= International Centre for Diffraction Data =

The International Centre for Diffraction Data (ICDD) maintains a database of powder diffraction patterns, the Powder Diffraction File (PDF), including the d-spacings (related to angle of diffraction) and relative intensities of observable diffraction peaks. Patterns may be experimentally determined, or computed based on crystal structure and Bragg's law. It is most often used to identify substances based on x-ray diffraction data, and is designed for use with a diffractometer. The PDF contains more than a million unique material data sets. Each data set contains diffraction, crystallographic and bibliographic data, as well as experimental, instrument and sampling conditions, and select physical properties in a common standardized format.

The organization was founded in 1969 as the Joint Committee on Powder Diffraction Standards.
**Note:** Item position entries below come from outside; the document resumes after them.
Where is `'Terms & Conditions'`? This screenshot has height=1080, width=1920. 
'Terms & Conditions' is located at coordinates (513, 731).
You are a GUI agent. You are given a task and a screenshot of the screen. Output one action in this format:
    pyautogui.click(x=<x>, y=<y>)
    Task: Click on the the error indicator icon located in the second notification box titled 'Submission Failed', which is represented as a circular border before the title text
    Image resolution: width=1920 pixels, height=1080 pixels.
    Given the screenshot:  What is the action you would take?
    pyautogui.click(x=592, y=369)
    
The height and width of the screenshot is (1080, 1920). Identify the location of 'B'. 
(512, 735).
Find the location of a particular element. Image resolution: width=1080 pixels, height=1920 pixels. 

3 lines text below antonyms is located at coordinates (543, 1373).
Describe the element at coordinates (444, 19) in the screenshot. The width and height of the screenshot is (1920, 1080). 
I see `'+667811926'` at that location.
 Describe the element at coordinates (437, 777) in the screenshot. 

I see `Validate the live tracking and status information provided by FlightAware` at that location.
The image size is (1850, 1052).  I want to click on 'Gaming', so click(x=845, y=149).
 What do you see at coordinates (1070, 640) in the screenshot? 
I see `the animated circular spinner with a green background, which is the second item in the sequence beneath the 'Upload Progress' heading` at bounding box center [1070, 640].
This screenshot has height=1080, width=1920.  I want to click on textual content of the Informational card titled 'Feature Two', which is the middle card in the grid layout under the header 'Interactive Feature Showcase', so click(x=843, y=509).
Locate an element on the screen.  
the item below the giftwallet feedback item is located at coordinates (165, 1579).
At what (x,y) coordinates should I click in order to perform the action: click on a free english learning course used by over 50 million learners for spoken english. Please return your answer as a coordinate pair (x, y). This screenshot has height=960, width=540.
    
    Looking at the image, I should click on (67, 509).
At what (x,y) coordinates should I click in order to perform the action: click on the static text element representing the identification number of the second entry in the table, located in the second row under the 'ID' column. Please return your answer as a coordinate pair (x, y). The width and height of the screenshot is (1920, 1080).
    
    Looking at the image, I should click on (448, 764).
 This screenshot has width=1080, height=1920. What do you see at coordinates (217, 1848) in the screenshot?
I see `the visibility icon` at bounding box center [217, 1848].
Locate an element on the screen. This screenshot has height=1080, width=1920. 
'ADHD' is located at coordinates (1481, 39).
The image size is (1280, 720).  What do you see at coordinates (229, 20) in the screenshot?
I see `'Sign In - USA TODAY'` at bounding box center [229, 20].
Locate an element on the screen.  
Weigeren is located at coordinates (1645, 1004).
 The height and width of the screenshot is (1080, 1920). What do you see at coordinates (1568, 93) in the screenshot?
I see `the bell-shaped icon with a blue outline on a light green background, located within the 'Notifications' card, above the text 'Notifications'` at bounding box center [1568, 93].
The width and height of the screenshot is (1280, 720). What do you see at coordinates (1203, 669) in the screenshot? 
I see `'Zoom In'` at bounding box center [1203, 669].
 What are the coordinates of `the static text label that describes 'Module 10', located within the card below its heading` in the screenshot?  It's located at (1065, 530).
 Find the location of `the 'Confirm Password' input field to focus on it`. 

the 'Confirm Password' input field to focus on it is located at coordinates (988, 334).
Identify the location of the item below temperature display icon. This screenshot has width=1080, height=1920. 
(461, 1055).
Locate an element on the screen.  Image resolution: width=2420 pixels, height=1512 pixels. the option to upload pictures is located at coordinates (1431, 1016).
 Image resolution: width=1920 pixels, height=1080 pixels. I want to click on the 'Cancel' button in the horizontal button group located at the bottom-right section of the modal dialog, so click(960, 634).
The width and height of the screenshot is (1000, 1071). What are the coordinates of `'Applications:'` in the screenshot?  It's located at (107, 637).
In 1978, the name was changed to International Centre for Diffraction Data to better encompass the global commitment of the endeavor.

The ICDD is a nonprofit scientific organization working in the field of X-ray analysis and materials characterization. It produces materials databases, characterization tools, and educational materials, as well as organizing and supporting global workshops, clinics and conferences.

Products and services of the ICDD include the paid subscription based Powder Diffraction File databases (PDF-2, PDF-5+, PDF-4/Minerals, PDF-4/Axiom, and ICDD Server Edition), educational workshops, webinars, clinics, and symposia. It is a sponsor of the Denver X-ray Conference and the Pharmaceutical Powder X-ray Diffraction Symposium. It also publishes the journals Advances in X-ray Analysis and Powder Diffraction.

In 2019, Materials Data, also known as MDI, merged with ICDD. Materials Data creates JADE software used to collect, analyze, and simulate XRD data and solve issues in an array of materials science projects.

In 2020, the ICDD and the Cambridge Crystallographic Data Centre, which curates and maintains the Cambridge Structural Database, announced a data partnership.

On 1 September 2026, ICDD released their 2026-2027 databases. Release 2027 of the Powder Diffraction File™ (PDF®) contains 1,149,100+ material data sets. Each data set contains diffraction, crystallographic, and bibliographic data, as well as experimental, instrument, and sampling conditions, and select physical properties in a common standardized format.